Exercise details —
Report how many lines below contain the word "computer". Give only the number.
*** Opening Records for processing ***
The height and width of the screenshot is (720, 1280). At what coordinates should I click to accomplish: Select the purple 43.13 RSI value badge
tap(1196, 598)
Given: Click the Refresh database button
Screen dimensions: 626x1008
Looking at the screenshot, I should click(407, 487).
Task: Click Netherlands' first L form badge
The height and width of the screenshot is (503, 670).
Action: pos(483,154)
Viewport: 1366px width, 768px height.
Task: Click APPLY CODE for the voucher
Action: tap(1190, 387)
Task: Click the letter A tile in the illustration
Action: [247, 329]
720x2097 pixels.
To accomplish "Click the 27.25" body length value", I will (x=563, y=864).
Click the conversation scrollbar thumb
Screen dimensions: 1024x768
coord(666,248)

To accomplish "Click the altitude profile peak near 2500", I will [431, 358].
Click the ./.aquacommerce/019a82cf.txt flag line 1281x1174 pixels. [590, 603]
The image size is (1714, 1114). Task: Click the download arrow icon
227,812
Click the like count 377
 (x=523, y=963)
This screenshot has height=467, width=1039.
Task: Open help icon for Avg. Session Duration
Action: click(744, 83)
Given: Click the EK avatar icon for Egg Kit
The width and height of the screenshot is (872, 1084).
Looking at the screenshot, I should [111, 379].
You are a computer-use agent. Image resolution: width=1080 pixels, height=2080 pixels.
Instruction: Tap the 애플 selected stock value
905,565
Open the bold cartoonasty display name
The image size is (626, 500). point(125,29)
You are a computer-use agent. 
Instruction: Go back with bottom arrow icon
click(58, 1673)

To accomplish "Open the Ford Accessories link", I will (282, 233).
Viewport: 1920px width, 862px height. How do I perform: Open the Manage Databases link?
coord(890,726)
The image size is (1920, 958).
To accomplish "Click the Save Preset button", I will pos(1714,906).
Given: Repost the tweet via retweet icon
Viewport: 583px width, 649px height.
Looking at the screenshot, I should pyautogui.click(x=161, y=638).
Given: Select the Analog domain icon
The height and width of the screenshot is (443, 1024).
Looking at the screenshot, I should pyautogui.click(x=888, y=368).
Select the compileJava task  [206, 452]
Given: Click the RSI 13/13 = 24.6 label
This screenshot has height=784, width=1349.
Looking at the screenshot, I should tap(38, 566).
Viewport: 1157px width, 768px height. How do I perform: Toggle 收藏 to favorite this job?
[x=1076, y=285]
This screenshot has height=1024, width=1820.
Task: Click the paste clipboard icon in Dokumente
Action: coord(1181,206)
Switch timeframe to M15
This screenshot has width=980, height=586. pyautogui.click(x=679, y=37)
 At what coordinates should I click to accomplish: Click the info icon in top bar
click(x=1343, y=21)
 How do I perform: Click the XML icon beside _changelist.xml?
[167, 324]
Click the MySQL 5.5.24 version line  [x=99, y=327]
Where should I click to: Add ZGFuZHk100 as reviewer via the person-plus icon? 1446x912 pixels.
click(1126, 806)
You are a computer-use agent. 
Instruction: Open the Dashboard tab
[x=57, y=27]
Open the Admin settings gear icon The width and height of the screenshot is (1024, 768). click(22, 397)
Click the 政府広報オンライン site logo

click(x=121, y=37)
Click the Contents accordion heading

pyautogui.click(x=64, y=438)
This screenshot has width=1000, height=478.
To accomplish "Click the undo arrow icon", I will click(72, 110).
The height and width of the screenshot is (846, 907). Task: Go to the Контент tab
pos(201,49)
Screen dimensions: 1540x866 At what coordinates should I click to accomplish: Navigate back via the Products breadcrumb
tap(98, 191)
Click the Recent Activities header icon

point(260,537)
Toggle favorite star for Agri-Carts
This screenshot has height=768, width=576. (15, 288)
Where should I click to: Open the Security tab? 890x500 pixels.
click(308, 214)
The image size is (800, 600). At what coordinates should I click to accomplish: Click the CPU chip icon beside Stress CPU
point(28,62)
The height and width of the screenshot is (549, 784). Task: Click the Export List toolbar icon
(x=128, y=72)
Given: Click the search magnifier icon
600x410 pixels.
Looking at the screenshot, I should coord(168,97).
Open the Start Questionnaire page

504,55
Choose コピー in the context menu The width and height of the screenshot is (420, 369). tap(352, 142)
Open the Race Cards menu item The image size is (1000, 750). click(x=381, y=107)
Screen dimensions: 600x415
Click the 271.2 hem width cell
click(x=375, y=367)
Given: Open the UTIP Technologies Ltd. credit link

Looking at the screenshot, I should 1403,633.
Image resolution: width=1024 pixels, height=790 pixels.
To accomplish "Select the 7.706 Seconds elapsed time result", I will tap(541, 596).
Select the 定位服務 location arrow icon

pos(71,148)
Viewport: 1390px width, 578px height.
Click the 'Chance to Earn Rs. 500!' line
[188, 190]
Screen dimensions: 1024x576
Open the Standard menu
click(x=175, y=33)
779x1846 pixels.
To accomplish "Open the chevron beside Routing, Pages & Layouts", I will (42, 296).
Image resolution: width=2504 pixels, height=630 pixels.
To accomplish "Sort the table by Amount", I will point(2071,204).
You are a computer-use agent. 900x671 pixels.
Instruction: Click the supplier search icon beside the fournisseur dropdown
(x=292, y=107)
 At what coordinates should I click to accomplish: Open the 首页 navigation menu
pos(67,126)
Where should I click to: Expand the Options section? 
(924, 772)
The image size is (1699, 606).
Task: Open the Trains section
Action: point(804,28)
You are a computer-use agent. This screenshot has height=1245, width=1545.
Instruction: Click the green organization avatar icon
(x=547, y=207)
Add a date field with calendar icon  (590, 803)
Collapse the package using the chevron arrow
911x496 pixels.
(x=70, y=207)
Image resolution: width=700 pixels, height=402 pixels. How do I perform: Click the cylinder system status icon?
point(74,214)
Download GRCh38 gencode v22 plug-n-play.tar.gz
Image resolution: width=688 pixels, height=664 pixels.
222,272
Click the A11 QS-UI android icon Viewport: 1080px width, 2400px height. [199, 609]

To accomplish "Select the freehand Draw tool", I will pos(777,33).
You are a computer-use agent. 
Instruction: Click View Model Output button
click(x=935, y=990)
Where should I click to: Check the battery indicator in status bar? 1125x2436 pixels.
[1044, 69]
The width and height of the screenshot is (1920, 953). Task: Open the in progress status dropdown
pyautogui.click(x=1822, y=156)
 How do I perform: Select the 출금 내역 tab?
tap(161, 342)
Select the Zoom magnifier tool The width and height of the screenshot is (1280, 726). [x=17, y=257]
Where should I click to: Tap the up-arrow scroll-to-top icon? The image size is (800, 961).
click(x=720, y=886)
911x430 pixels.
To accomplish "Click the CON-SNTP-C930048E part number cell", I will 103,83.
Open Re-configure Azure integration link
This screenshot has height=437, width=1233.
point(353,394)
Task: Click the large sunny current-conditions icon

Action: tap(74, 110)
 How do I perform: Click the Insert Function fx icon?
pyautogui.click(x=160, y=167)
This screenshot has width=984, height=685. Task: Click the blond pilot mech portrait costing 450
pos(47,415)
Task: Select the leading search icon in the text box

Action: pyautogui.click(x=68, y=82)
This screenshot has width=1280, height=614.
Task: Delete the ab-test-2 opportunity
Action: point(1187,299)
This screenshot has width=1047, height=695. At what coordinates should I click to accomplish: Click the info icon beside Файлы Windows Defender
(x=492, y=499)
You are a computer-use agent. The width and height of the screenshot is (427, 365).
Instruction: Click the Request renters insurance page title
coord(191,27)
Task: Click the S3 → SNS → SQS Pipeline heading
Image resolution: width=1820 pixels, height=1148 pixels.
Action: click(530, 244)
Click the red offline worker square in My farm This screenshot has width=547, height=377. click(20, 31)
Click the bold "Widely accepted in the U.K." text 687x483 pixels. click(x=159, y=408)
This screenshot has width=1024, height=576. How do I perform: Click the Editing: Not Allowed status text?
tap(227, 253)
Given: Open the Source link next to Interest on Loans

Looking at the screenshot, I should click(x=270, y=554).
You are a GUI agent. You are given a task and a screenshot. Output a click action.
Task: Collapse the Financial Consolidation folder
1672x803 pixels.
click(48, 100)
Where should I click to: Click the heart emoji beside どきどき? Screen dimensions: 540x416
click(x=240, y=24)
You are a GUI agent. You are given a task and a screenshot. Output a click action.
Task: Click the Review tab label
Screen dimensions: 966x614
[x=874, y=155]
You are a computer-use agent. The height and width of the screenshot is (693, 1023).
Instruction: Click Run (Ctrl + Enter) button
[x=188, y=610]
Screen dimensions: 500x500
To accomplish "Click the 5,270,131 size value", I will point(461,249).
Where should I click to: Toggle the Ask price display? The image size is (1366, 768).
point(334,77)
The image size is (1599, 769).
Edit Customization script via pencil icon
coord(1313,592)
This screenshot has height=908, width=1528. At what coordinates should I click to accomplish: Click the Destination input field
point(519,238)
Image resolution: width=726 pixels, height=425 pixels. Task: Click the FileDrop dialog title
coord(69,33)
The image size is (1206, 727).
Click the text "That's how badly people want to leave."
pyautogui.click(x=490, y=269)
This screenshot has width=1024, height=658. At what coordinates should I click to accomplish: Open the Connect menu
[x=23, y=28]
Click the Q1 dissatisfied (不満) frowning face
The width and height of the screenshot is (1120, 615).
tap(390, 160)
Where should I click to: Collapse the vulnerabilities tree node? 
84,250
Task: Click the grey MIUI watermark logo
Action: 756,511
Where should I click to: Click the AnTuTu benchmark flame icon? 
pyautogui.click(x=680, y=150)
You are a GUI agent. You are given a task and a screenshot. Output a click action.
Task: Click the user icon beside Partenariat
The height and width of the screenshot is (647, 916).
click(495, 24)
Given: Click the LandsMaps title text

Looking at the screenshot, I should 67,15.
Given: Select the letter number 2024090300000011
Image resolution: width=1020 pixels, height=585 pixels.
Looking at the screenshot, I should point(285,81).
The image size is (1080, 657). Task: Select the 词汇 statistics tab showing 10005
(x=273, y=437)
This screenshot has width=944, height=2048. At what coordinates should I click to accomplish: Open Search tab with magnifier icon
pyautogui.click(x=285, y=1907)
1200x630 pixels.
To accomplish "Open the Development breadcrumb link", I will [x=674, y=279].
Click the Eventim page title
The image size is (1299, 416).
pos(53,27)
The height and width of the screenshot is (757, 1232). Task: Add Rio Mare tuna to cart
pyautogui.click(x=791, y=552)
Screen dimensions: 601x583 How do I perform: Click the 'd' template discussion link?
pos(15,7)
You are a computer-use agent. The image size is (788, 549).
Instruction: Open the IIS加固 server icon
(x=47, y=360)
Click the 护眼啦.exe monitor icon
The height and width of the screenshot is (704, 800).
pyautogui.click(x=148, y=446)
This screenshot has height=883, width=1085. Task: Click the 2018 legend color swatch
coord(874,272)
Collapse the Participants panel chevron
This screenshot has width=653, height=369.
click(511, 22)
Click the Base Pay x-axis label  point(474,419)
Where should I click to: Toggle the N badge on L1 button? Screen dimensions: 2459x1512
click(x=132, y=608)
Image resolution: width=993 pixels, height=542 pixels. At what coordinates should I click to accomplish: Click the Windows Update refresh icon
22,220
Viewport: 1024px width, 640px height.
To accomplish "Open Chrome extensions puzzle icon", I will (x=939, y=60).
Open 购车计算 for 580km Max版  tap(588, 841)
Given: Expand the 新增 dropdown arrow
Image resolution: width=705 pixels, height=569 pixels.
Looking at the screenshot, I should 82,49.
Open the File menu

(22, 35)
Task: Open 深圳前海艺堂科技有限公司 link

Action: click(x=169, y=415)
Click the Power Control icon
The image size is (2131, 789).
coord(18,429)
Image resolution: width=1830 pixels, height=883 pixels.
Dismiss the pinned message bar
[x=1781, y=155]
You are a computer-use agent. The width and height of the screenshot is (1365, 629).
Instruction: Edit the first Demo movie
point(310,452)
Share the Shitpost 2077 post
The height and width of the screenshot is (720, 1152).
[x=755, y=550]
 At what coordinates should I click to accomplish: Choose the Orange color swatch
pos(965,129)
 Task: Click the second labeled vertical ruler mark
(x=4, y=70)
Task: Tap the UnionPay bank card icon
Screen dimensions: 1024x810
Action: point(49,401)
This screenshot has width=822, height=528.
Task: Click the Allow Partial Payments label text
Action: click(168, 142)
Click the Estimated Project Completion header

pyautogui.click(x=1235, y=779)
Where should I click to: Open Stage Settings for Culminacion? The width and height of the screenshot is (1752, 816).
*** Closing Records for processing ***
Response area —
10